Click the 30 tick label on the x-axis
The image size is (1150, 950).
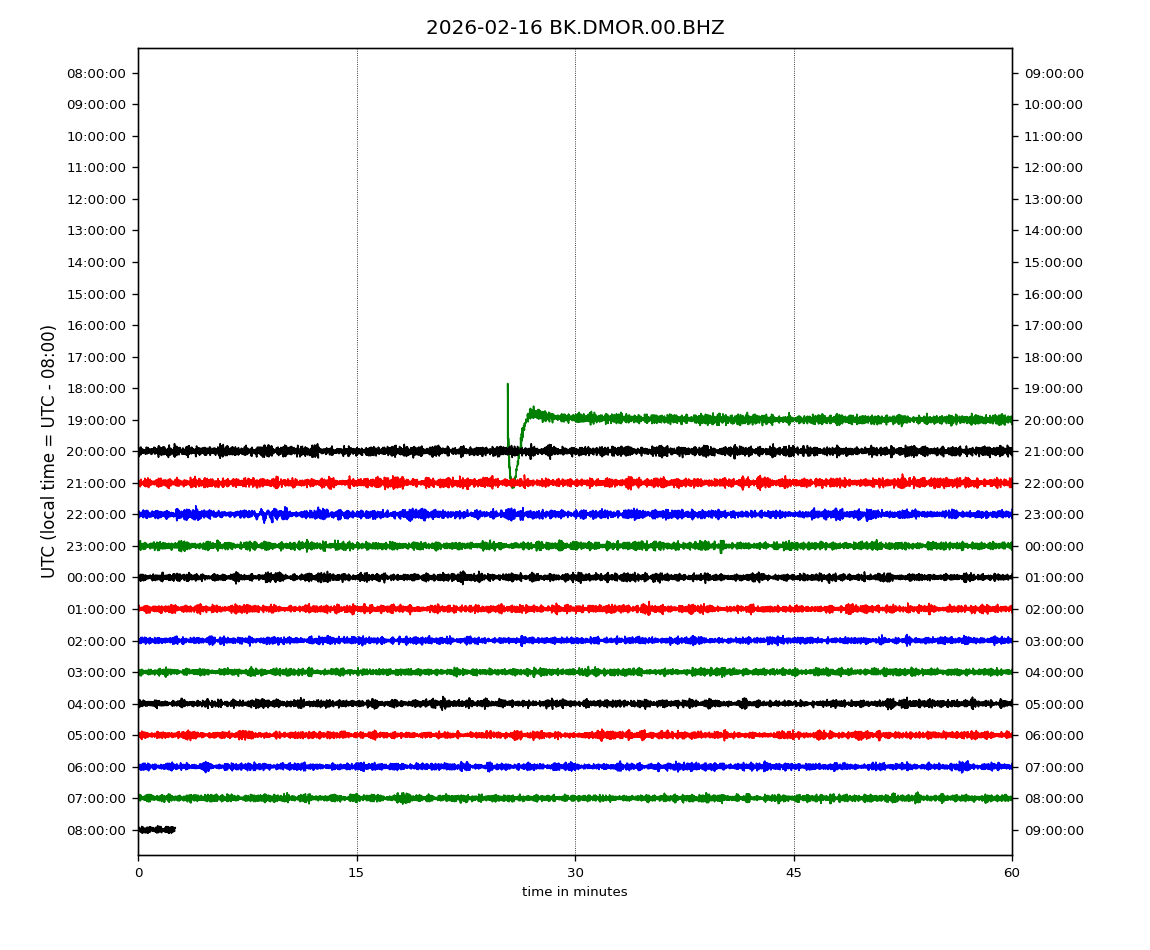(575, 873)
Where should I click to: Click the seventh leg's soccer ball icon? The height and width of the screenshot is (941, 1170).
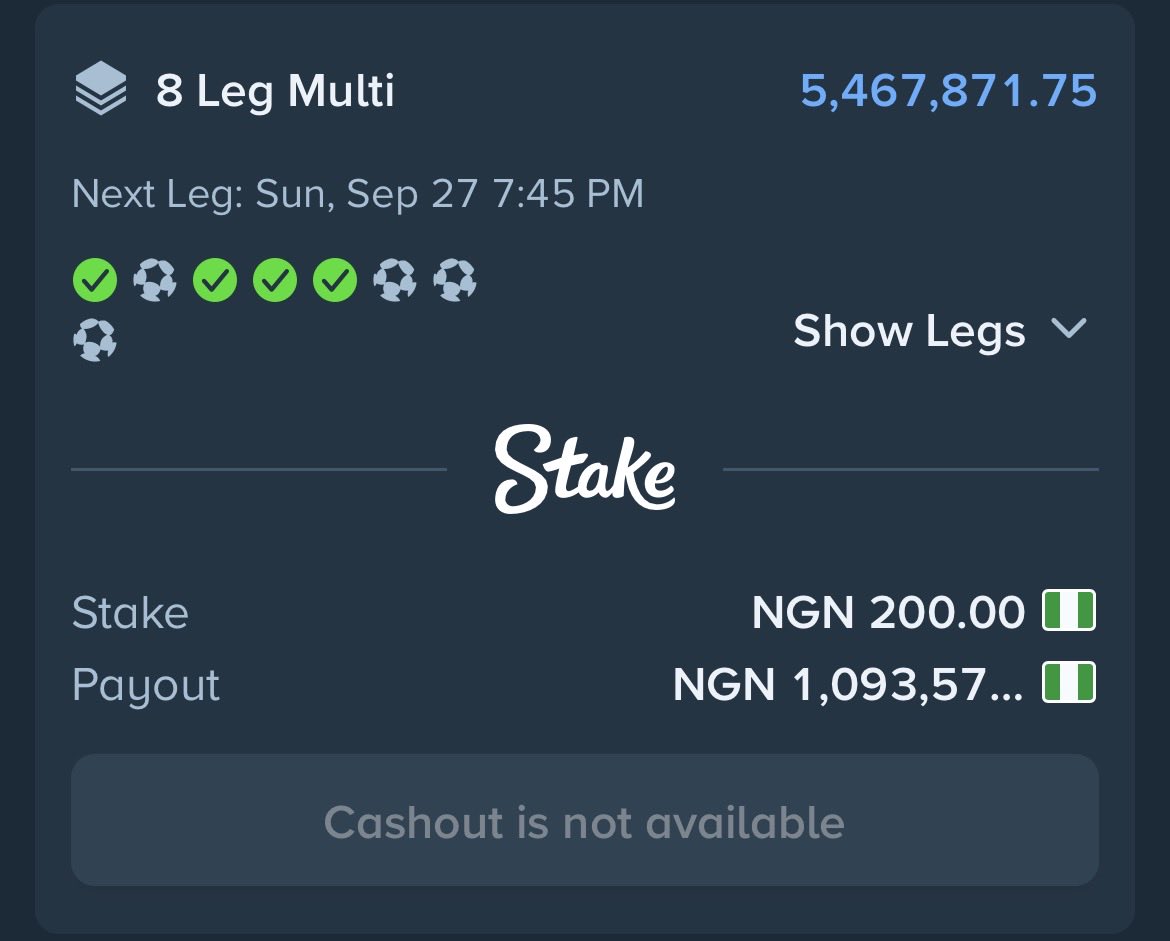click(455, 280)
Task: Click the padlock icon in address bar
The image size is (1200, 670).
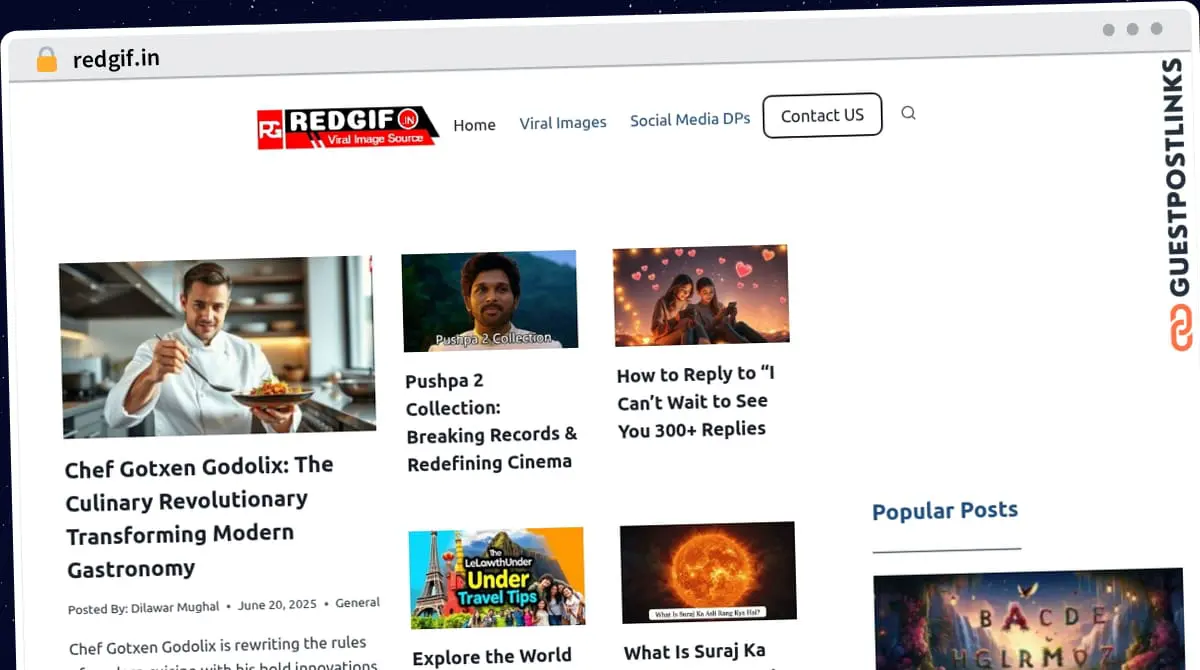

|---|

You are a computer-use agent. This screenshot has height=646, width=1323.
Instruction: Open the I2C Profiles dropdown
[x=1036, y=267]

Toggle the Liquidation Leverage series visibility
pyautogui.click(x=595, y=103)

|---|

The problem:
Copy out the lines from the one containing "Click the 30 tick label on the x-axis" up to and including the one containing "The image size is (1200, 670).", word for word. Leave the pictures out.

Answer:
Click the 30 tick label on the x-axis
The image size is (1150, 950).
(575, 873)
Where should I click to: Click the seventh leg's soccer ball icon? The height and width of the screenshot is (941, 1170).
click(455, 280)
Task: Click the padlock icon in address bar
The image size is (1200, 670).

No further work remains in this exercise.